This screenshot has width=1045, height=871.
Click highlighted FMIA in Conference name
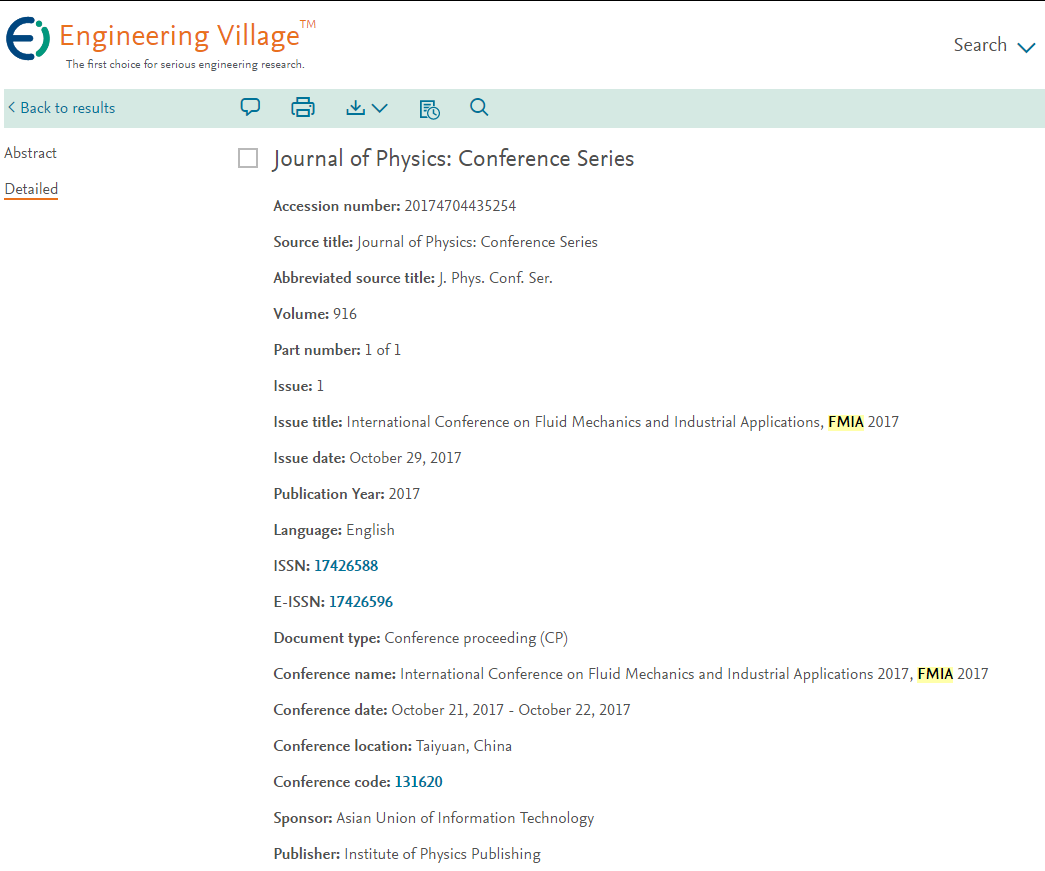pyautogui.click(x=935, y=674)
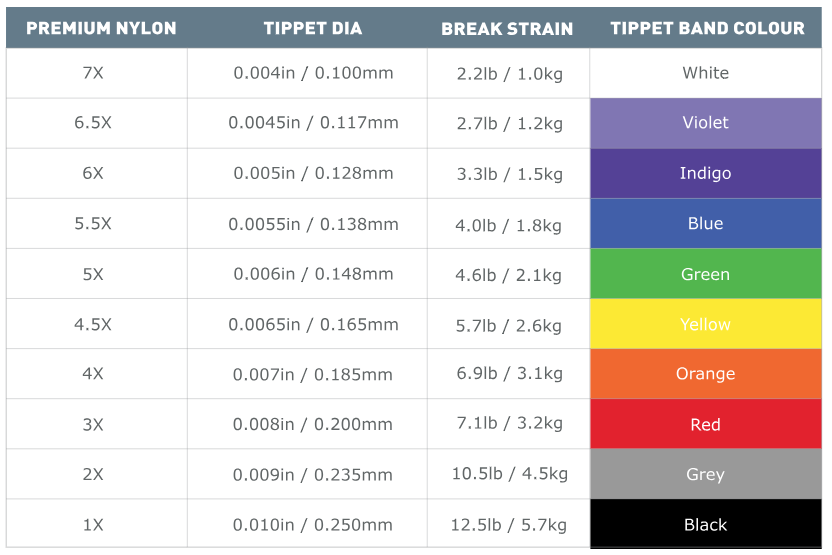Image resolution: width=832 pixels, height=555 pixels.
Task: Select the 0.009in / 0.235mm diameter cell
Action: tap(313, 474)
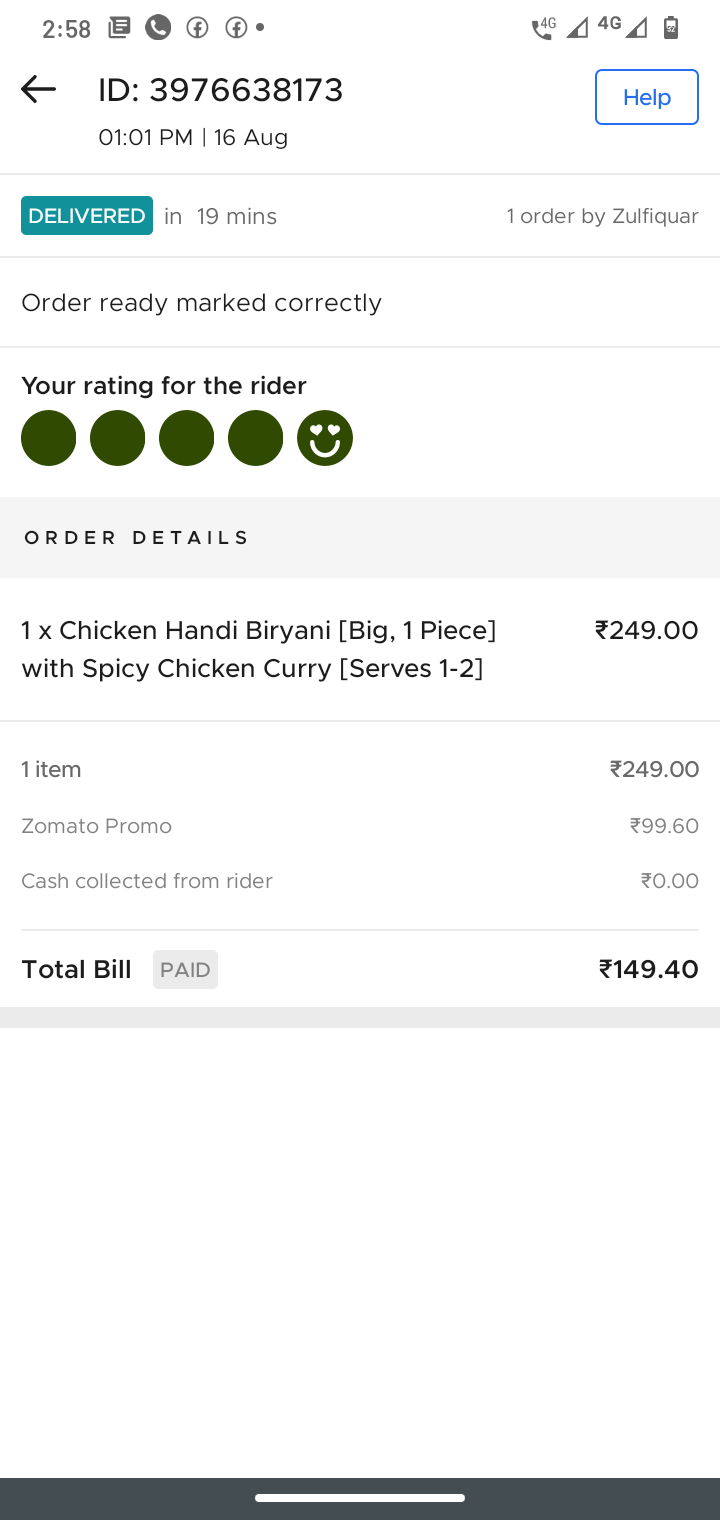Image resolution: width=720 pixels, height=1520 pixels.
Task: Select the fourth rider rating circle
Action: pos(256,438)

» Problem:
Transcribe every line of the records exactly. Pictures do not belong in the copy.

» Answer for this exercise:
This screenshot has width=1045, height=871.
Click highlighted FMIA in Conference name
pyautogui.click(x=935, y=674)
Image resolution: width=832 pixels, height=555 pixels.
Task: Select the 0.009in / 0.235mm diameter cell
Action: tap(313, 474)
Image resolution: width=720 pixels, height=1520 pixels.
Task: Select the fourth rider rating circle
Action: pos(256,438)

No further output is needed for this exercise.